Il grande enologo fa il suo ingresso nel Sannio
Se ci fosse ancora bisogno di una conferma dell’importanza crescente
del Sannio nel panorama vitivnicolo meridionale, l’arrivo di Riccardo
Cotarella chiude il discorso. E’ stato raggiunto in queste ore l’accordo
con la Cantina Sociale La Guardiense presieduta da Domizio Pigna, che è
anche presidente del Consorzio Samnium: <Sono molto contento – ci ha
dichiarato Riccardo – perché le cantine sociali sono la base della
piramide e a queste strutture sono grato perché mi hanno
consentito di fare le ossa e acquisire esperienza.

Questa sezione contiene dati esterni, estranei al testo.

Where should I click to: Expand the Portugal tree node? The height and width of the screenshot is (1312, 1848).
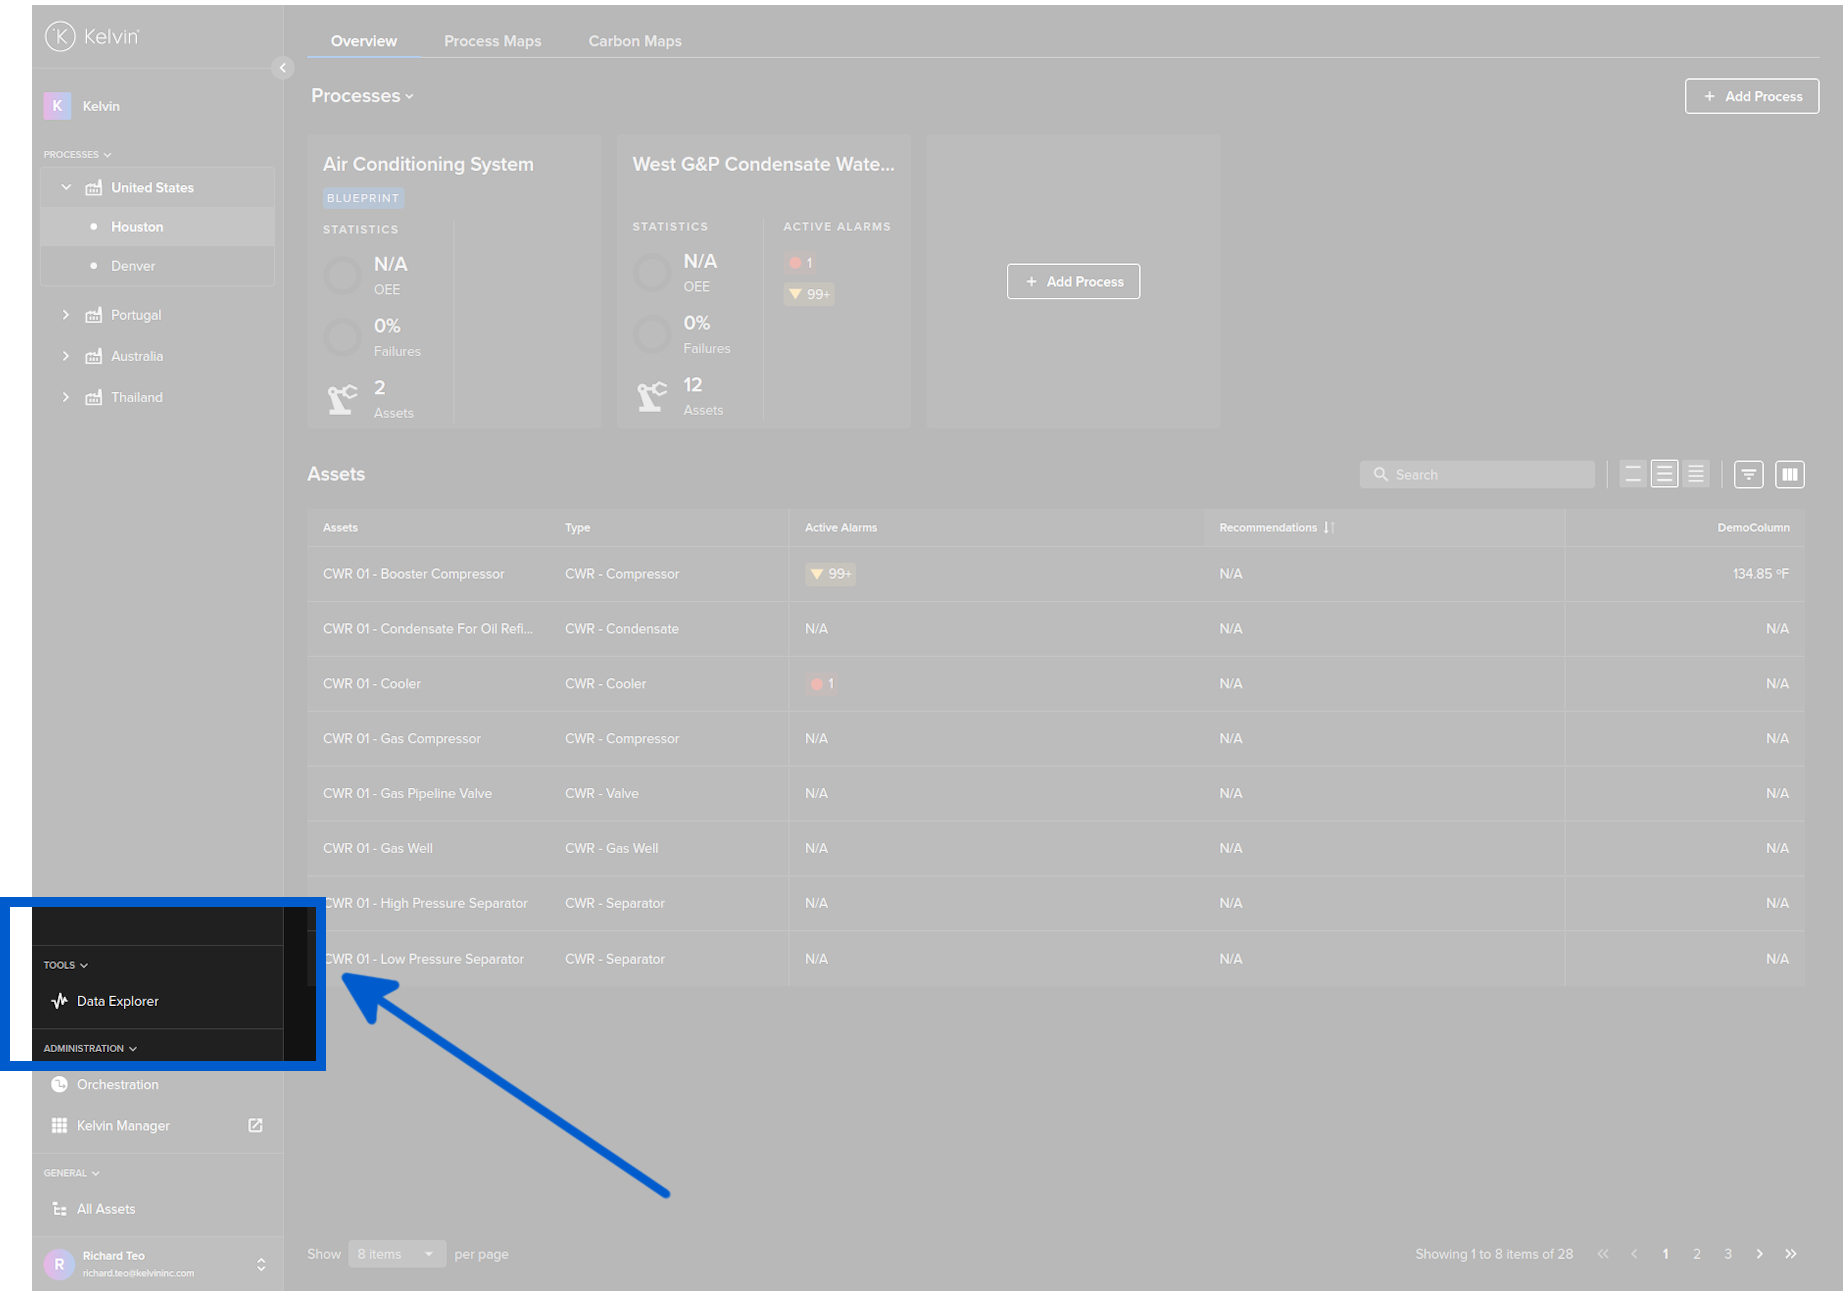click(x=66, y=315)
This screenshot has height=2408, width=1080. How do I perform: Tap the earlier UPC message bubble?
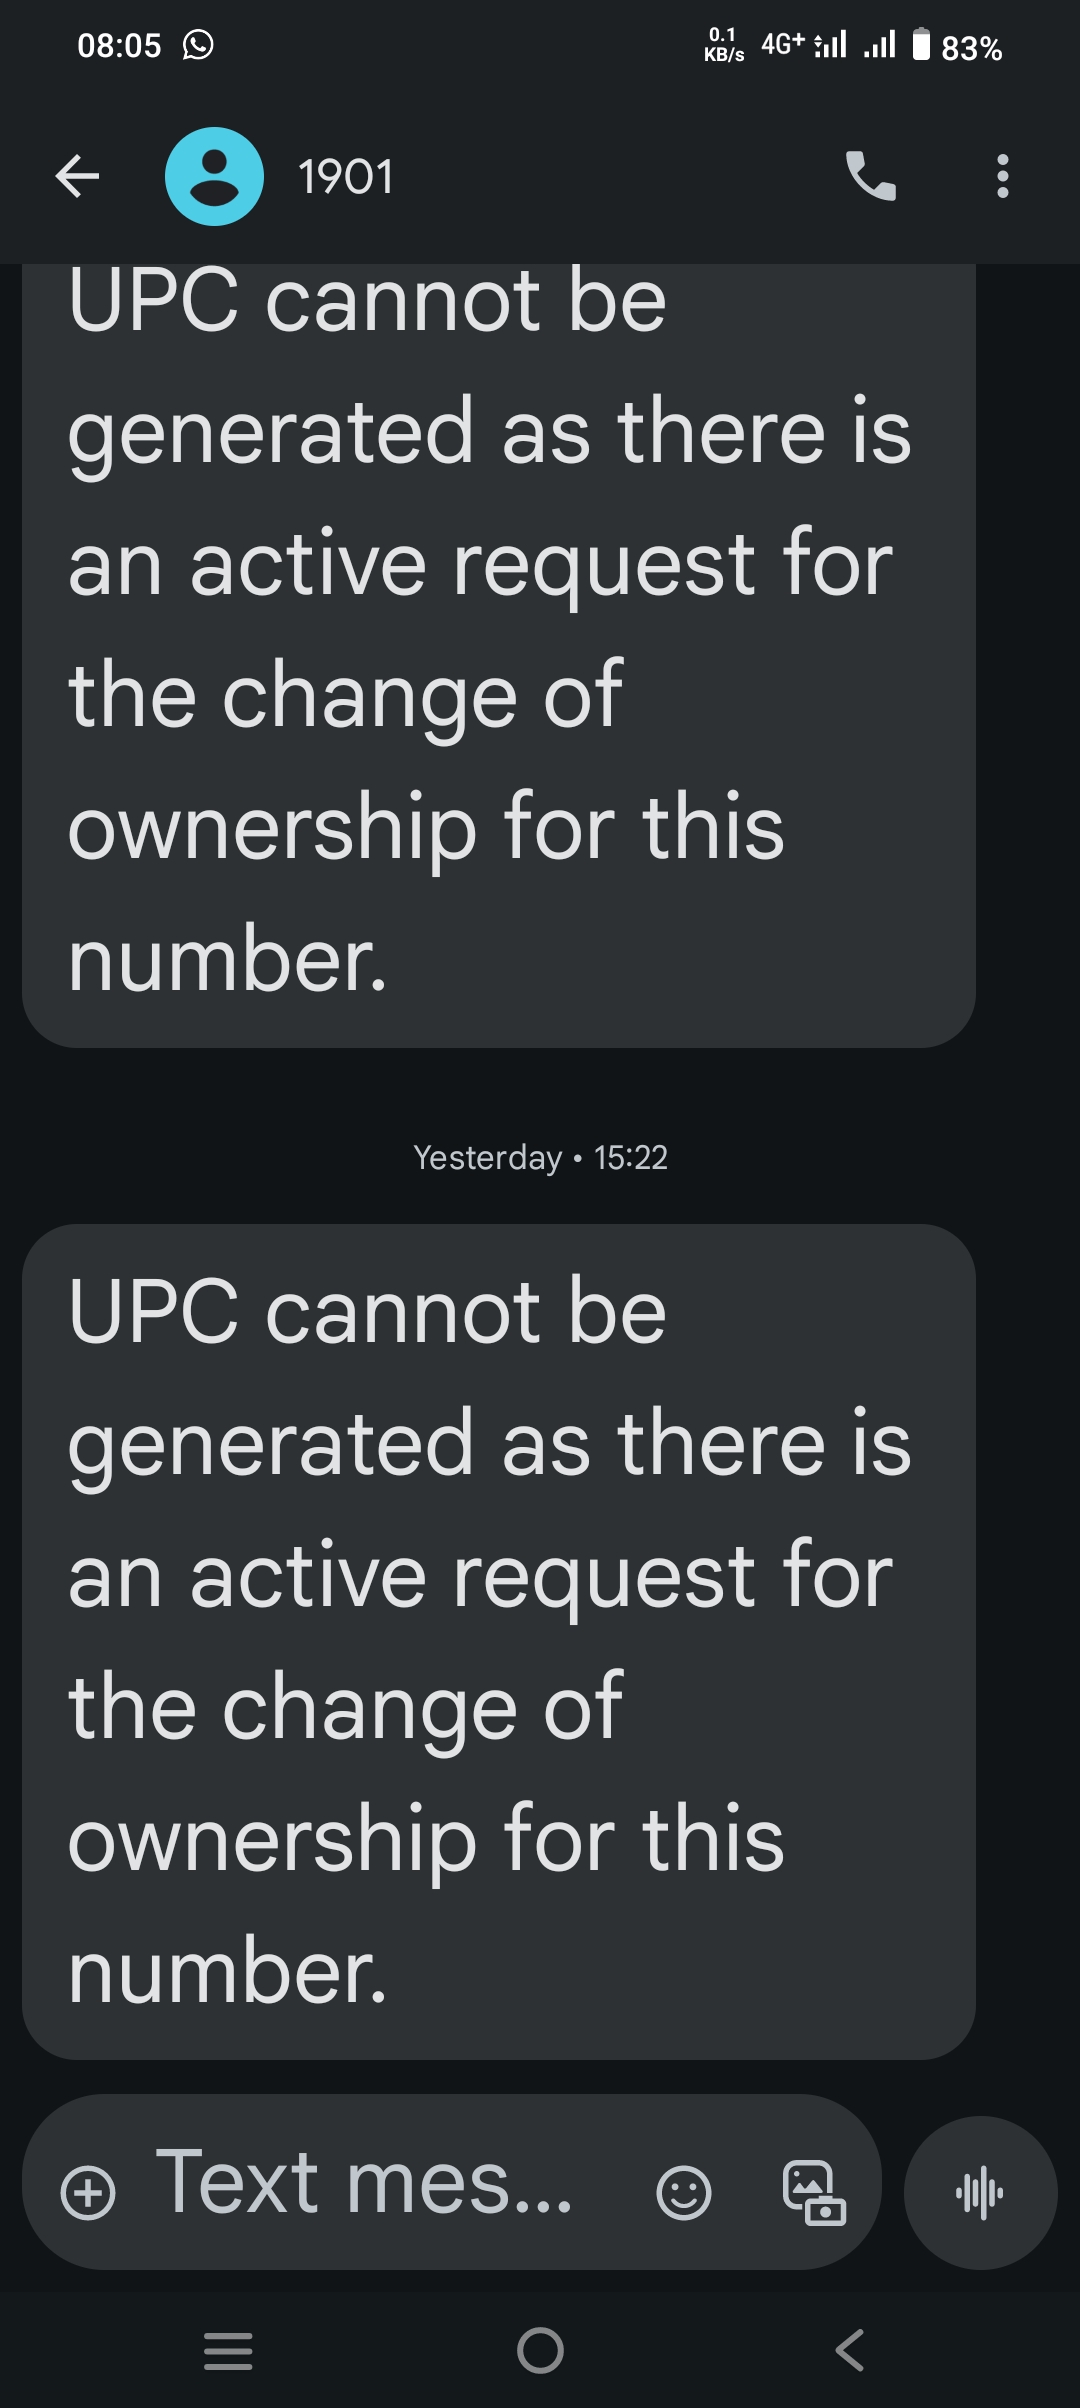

Affiancherò l’enologo dell’azienda su un progetto specifico molto
importante e ambizioso che stiamo mettendo a punto.>
La Guardiense, 1100 soci, 3.000.000 di bottiglie, è una delle più più
grandi realtà della Campania: fu fondata nel 1960 da 33 soci e da
allora è notevolmente cresciuta proponendosi sul mercato con vini in
ottimo rapporto tra qualità e prezzo. Chi ci segue sa che abbiamo
sempre apprezzato molto soprattutto i bianchi, ricordiamo con affetto
il Fiano 2004 in vendita a tre euro che costituisce un piccolo
capolavoro.
La scelta di Riccardo Cotarella conferma il suo interesse per la
Campania e la sua straordinaria realtà ampelografica che costituisce
una sorta di Bengodi per qualsiasi enologo appassionato del suo lavoro:
Montevetrano, Feudi, Villa Matilde, Fontana Galardi, Spada e due
progetti in itinere nella provincia di Salerno costituiscono il quadro
del suo impegno in una regione che ha contribuito a far conoscere
all’esterno.
D’altro canto la provincia di Benevento si conferma vocata a giocare un
testa a testa con l’Irpinia per riconquistare la leadership perduta
negli anni ’90: non dimentichiamo infatti che qui sono al lavoro Angelo
Pizzi e Luigi Moio che per primi hanno riqualificato il vino
sannita.
Ma il segnale più bello, dal nostro punto di vista, è il risveglio
delle Cantine Sociali: Moio al Taburno, Pizzi a Solopaca e Cotarella
alla Guardiense costituiscono un tridente d’attacco da cui ci si potrà
aspettare solo belle cose.
E non basta. Il giovane enologo Maurizio De Simone, una delle promesse,
che dico, conferme del vino campano apre il proprio studio a
Castelvenere, il comune più vitato della Campania, scelta per la
sua centralità. E’ impegnato in una grande cantina alla sua
prima vendemmia: Vigne Sannite.
Anche sul piano della
comunicazione le aziende beneventane mostrano di avere una marcia in più
rispetto a quelle delle altre province grazie al collegamento
realizzato per la prima volta quest’anno tra le varie manifestazioni e
senza ingenuità: mentre in alcuni importanti comuni campani e
meridionali si fanno ancora le sagre con le bancarelle di giocattoli
promovendo i vini di altre regioni d’Italia manifestando così un evidente
complesso di inferiorità, qui si punta decisi alla tradizione zonale e
ai vitigni autoctoni, i produttori sono impegnati a fare sistema e a
comunicare in maniera orgogliosa il proprio territorio.